另外，在基因功能分析时还需要注意其等位基因对该基因功能的影响。如在研究大麦棱型时，发现这一性状主要由Vrs位点的HvHox1基因控制，但对获得的同一位点突变的HvHox1突变体分析发现，等位基因int-c的差异影响着表型变化[7]，即突变体表型变化还与目标基因的等位基因有关。

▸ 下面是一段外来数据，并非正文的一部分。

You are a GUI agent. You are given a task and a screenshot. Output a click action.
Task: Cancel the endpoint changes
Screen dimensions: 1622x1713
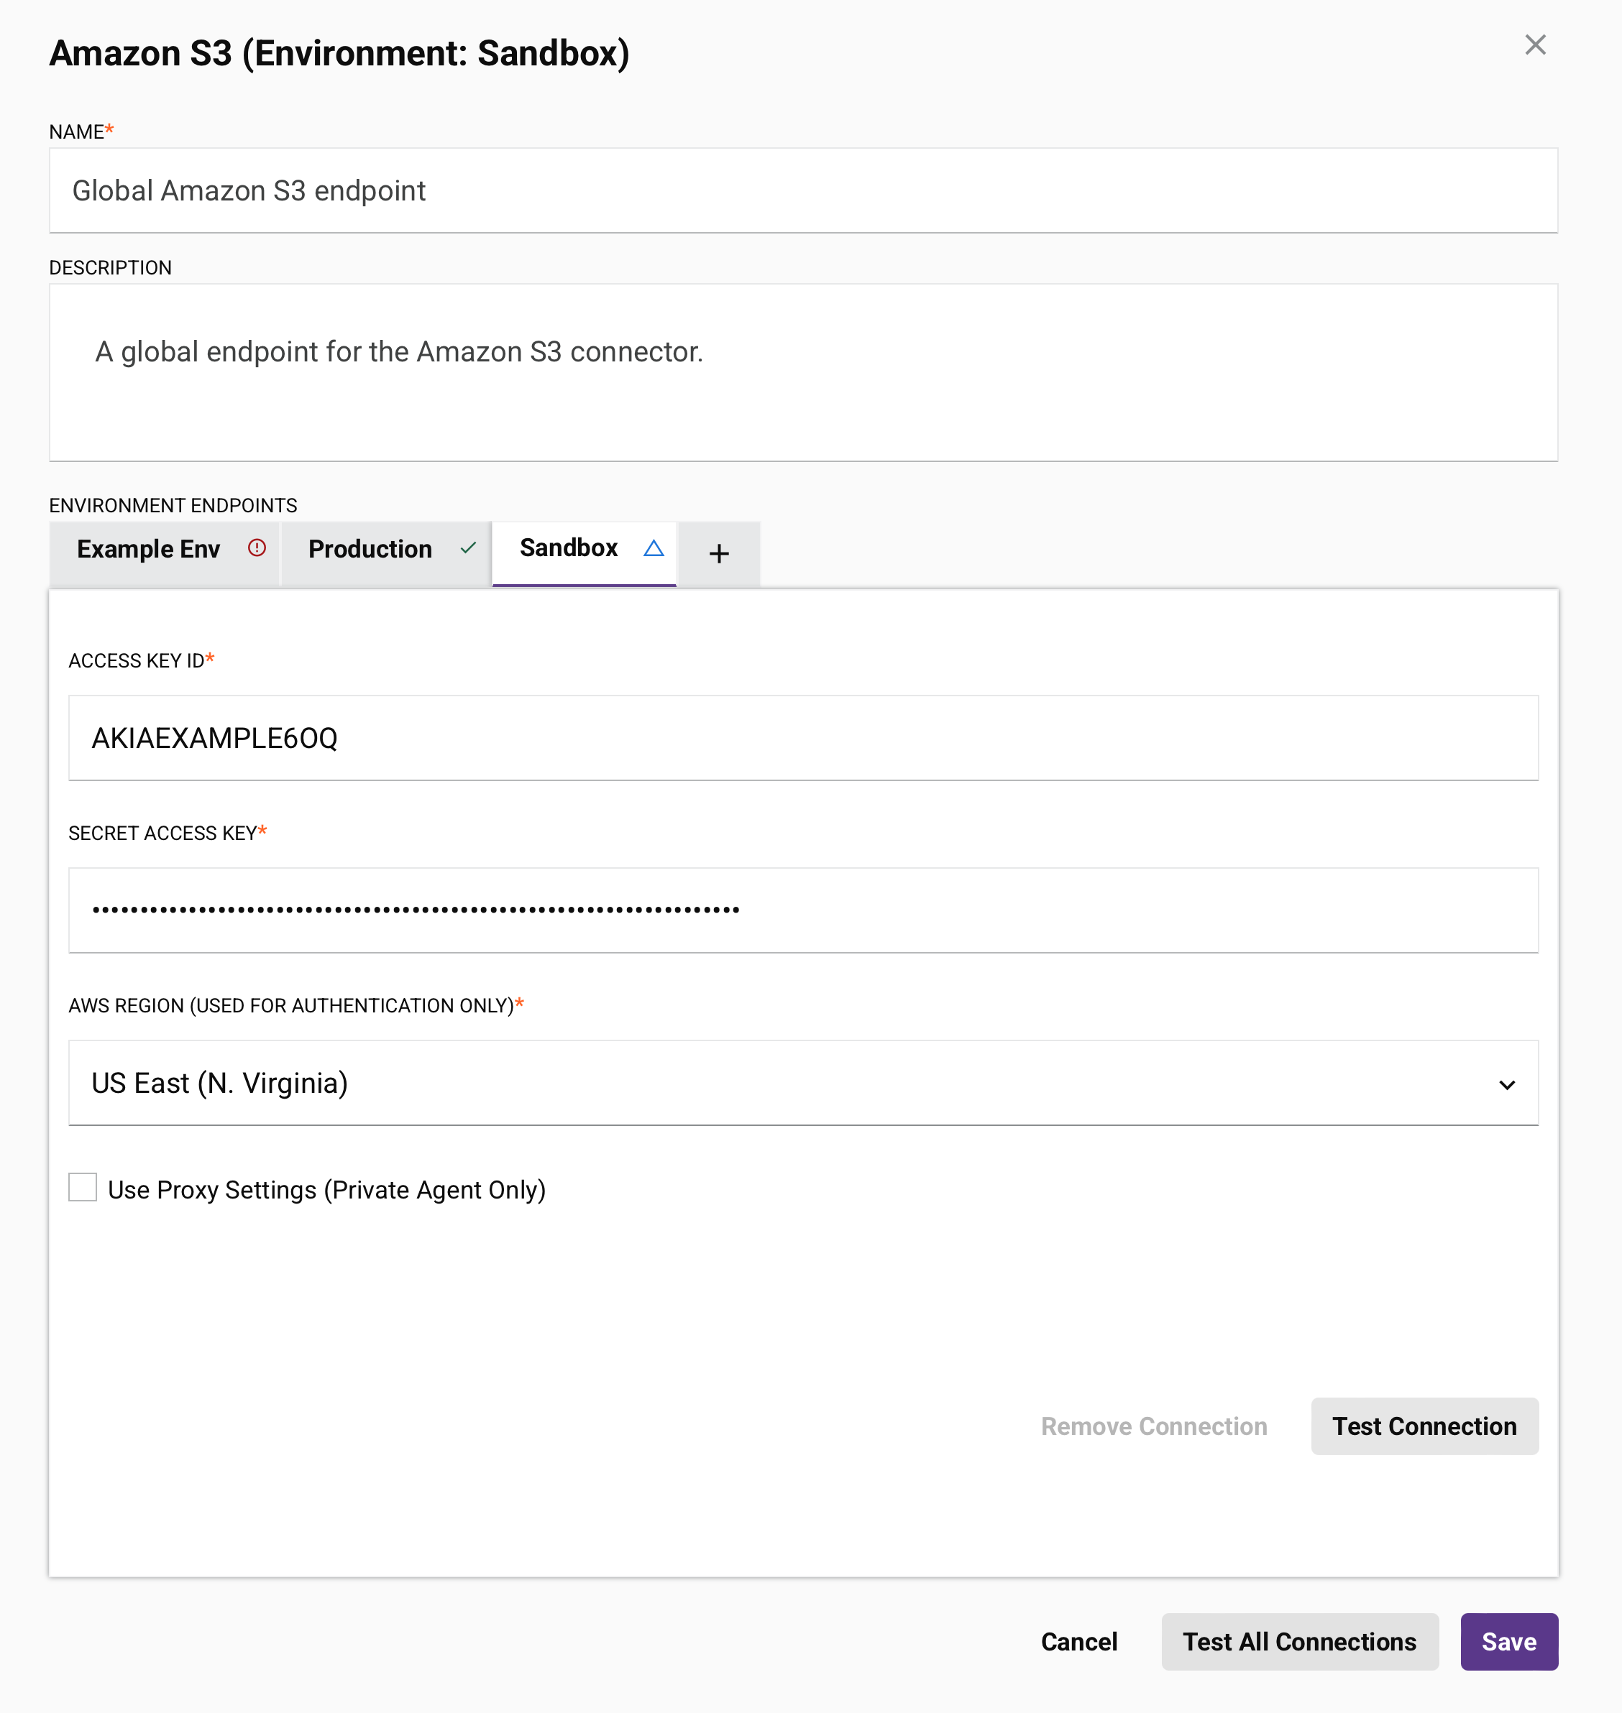1078,1641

成功鉴定突变基因功能尚需要QTL、转录组、代谢组以及生理学等技术手段获得相应目的基因信息，尤其对于多倍体植物突变体鉴定。如Slade研究小组[8]通过单体分析和QTL等数据信息发现控制四倍体小麦糯性即直链淀粉合成的Waxy基因有两个拷贝，进而通过TILLING在近1920份M2代突变体库材料中筛选到一系列从野生的到无效的246个Waxy等位基因，从中选出这两个拷贝功能都缺失的突变单株，该单株达到了理想的直链淀粉和支链淀粉比例。在研究芸苔属芥酸合成代谢中，多个研究小组通过定位芸苔属中与芥酸相关的QTL，发现脂肪酸延长基因（FAE1）与芥酸合成之间的高度关联性，汪念[9]进一步筛选甘蓝型油菜基因BAC文库，获得了芥酸合成过程中两个拷贝的FAE1基因，进而改进引物设计思路，筛选出了多个FAE1突变体，其中部分突变体芥酸含量较低。

6 展 望

迄今为止，TILLING技术已经成功应用在水稻、玉米、小麦、大麦、百脉根、大豆、花生等植物突变体筛选中，对基因功能的挖掘起到了至关重要的作用。针对烟草相对较高的突变频率，如何消除多突变点背景、基因冗余、多拷贝等影响，是一个值得深入研究的问题。

[1]Wang T,Uauy C,Till B,et al.TILLING and associated technologies[J].J Integr Plant Biol,2010,52:1027-1030.

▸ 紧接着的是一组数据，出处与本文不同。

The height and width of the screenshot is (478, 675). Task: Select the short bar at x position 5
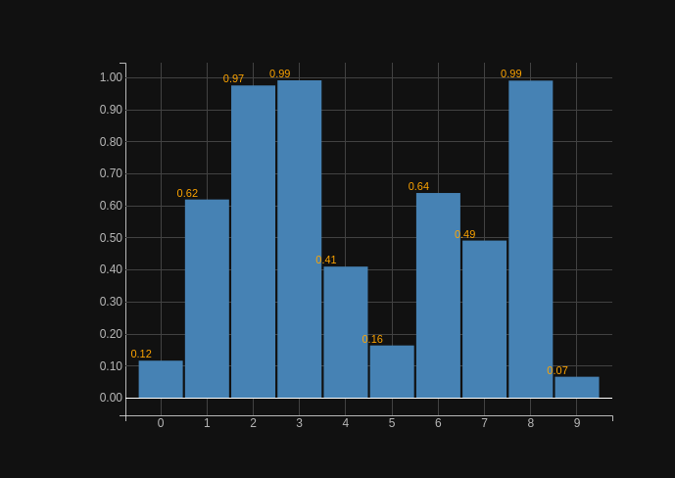(392, 371)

[2]Chawade A,Sikora P,Brautigamet M,et al.Development and characterization of an oat TILLING-population and identification of mutations in lignin and beta-glucan biosynthesis genes[J].BMC Plant Biol,2010,10:86.

[3]Bouchez D,Hofte H.Functional genomics in plants[J].Plant Physiol,1998,118:725-732.

[4]Haberer G,Mader M T,Kosarev P,et al.Large-scale cis-element detection by analysis of correlated expression and sequence conservation between Arabidopsis and Brassica oleracea[J].Plant Physiol,2006,142:1589-1602.

[5]Town C D,Cheung F,Maiti R,et al.Comparative genomics of Brassica oleracea and Arabidopsis thaliana reveal gene loss,fragmentation,and dispersal after polyploidy[J].Plant Cell,2006,18:1348-1359.

[6]Udall J A,Wendel J F.Poluploidy and crop improvement[J].Crop Sci,2006,46:3-13.

[7]Gottwald S,Bauer P,Komatsuda T,et al.TILLING in the two-rowed barley cultivar 'Barke' reveals preferred sites of functional diversity in the gene HvHox1[J].BMC Res Notes,2009,2:258.

[8]Slade A J,Fuerstenberg S I,Loeffler D,et al.A reverse genetic,nontransgenic approach to wheat crop improvement by TILLING[J].Nat Biotechnol,2005,23:75-81.

[9]汪念.甘蓝型油菜EMS突变体库的构建及TILLING、EcoTILLING技术的应用研究[D].武汉：华中农业大学，2009.